Sarà certo che le nove finaliste della gara dei 100 metri piani saranno atlete che rappresentano gli Stati che in Afghanistan ci sono stati e il loro ritiro è stato vergognoso. Se la verità è rivoluzionaria, l’esempio è una delle sue massime espressioni. Se il motto Olimpico è “l’importante è partecipare” si potrebbe scalare di un posto e fare in modo che per prima arrivi Kimia Yousofi, velocista afghana. La medaglia d’oro a Kimia Yousofi, sarebbe uno schiaffo mondiale ai talebani, a tutti i regimi che tengono sotto controllo la condizione femminile.

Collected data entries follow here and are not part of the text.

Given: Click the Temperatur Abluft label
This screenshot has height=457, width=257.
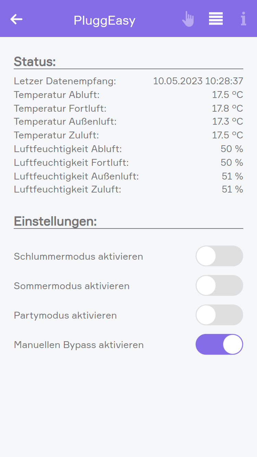Looking at the screenshot, I should [57, 95].
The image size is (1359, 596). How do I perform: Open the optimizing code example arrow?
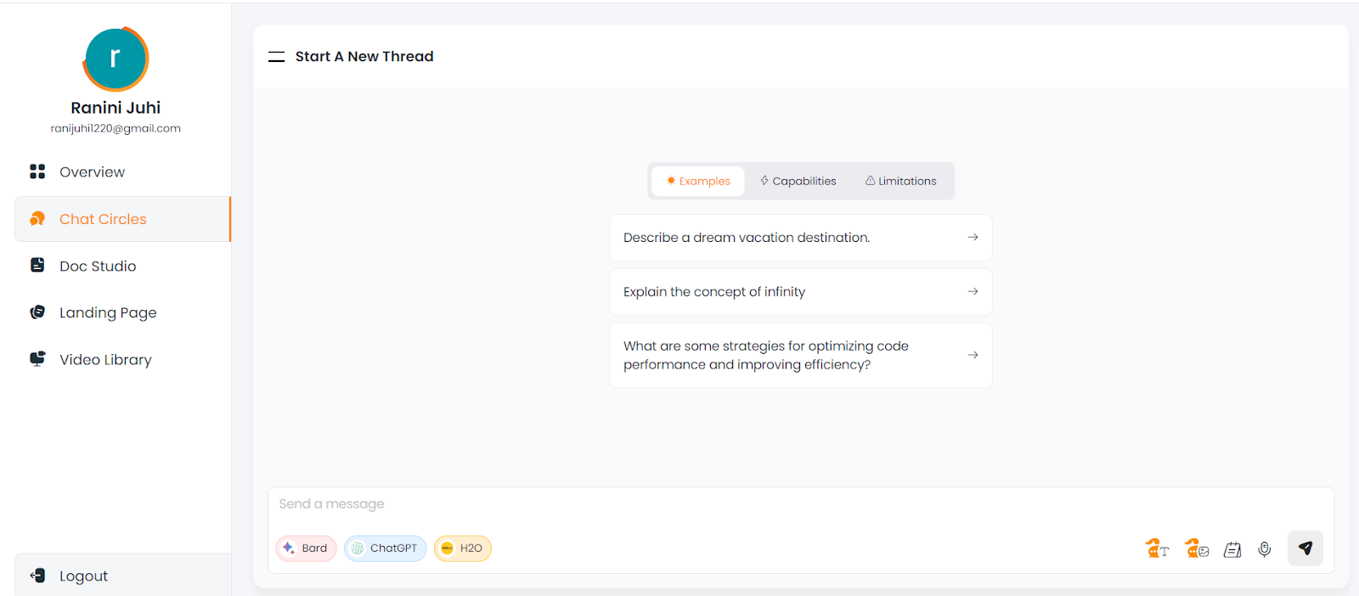[x=973, y=355]
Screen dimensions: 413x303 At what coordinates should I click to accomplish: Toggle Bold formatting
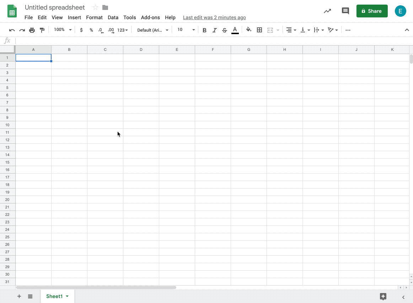pyautogui.click(x=204, y=30)
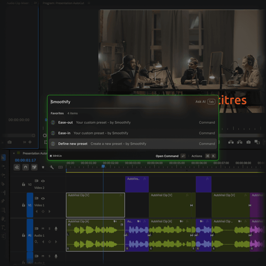Screen dimensions: 266x266
Task: Open the Actions menu in command palette
Action: tap(197, 156)
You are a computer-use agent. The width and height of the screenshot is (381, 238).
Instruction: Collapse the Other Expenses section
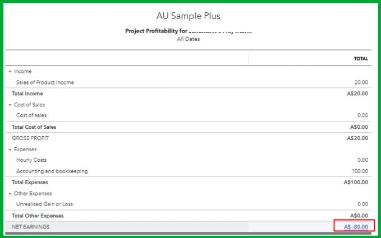point(10,194)
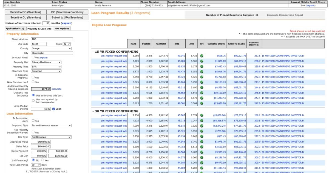Check the "In Rural Area?" Yes checkbox

[x=33, y=58]
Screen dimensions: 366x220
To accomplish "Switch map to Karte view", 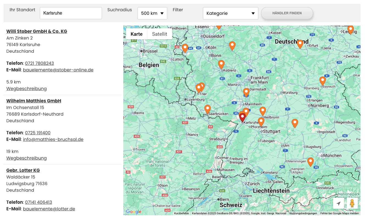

Pensiamo al gesto di Rosa Parks nel 1955 quanta forza ancora possiede dopo 70 anni. L’apartheid è un crimine secondo il diritto internazionale, ma solo per la discriminazione razziale. Oggi per abusi come quelli compiuti in Afghanistan non c’è responsabilità giuridica. Forse è  tempo di codificare anche l’apartheid di genere come crimine.